Firewall Problems
 

Hy I also live beheind a Firewall (University) but I have
Http-tunnel client. I can download with Kazaa but not with Limewire! Can everyone help me!!

Txs

Also can you explain where can i choose the options for Tcp:

"you must open the tcp ports
64512 and 6346-6348
outbound traffic"

Normally you can choose something like 1.00.0.0. or so.

Txs

u said u can download w/ http-tunnel and kazaa. i have both those programs, but i have no idea how to get it to work. i have the same problem w/ school firewall. please help

Haha, same problem!

Can anyone help on how to get around a firewall?
I've tried the force IP address? Does that do anything...

I hate university firewalls, everyone can use Kazaa but not Limewire.

I'm by no means an expert in networking, but I do know some facts that I should explain about port numbers.

A server is a program with an IP address that communicates over a port number. Interestingly, there can only be one instance of each port number on a given server. Higher-level constructs such as socket objects build on this same infrastructure. For that reason, there exists special socket objects that specifically request a dedicated socket for a client. The server is typically listening on one port number, but can create additional port numbers at will.

Limewire is listening, by default on port 6346, but the actual uploading of files takes place on a random port number that isn't reported to you. And if you're behind a firewall, then the firewall blocks requests from he outside to address one of your port numbers directly. The firewall does this by not giving your whole computer an IP address, the way a computer would have an IP address without a firewall. This gives you security in that outside programs can't send instructions to trojan programs on your computer, and outsiders can't access your servers, that are only supposed to make resources available to members of your own LAN.

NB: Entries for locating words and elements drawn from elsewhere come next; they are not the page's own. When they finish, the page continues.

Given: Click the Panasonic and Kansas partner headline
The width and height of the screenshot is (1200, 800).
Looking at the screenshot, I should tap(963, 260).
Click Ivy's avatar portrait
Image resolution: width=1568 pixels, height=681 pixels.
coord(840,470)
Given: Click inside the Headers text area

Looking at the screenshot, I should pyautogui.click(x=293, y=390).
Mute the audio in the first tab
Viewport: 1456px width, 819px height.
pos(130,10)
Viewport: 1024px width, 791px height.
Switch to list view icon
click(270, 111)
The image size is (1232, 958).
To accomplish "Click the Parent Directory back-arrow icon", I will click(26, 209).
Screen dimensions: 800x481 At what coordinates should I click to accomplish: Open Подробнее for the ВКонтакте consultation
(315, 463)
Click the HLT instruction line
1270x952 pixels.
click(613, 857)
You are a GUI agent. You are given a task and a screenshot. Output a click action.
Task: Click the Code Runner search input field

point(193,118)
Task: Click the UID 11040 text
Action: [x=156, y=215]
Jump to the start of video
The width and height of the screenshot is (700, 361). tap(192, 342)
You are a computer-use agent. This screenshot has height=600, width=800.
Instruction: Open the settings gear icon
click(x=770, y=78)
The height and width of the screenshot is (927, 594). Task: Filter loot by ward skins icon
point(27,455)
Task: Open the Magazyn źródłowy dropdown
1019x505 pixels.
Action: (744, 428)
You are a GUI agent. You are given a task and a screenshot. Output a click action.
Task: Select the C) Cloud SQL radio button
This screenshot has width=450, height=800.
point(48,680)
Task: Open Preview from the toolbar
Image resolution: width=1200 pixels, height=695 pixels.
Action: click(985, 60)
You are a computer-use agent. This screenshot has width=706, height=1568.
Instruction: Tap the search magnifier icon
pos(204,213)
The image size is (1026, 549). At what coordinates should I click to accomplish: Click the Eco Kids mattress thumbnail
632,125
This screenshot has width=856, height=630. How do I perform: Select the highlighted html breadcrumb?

If your Gnutella Client is behind a firewall, and an outside user wants to download a file, then by default he can't address port number 6346 on your program, and needs to request that your program create a port specifically to communicate with him. Programs behind a firewall can create a channel with its own port number, directed outward through a firewall. But to make your program aware of the request, the other user might have to use what's called a "push", which I am guessing sends his request through your peers. Your connections to your peers also have port numbers.

But if both computers are behind the firewall, the problem becomes that a new connection can't be formed because neither computer can tell the other to call it back.

You can tell the firewall to create a tunnel, which directs all messages intended for a port number to a specific IP address that exists locally, and you can tell the program to force this IP address. If the addreses match, it becomes possible for each program to send a request for a transfer directly to the other one.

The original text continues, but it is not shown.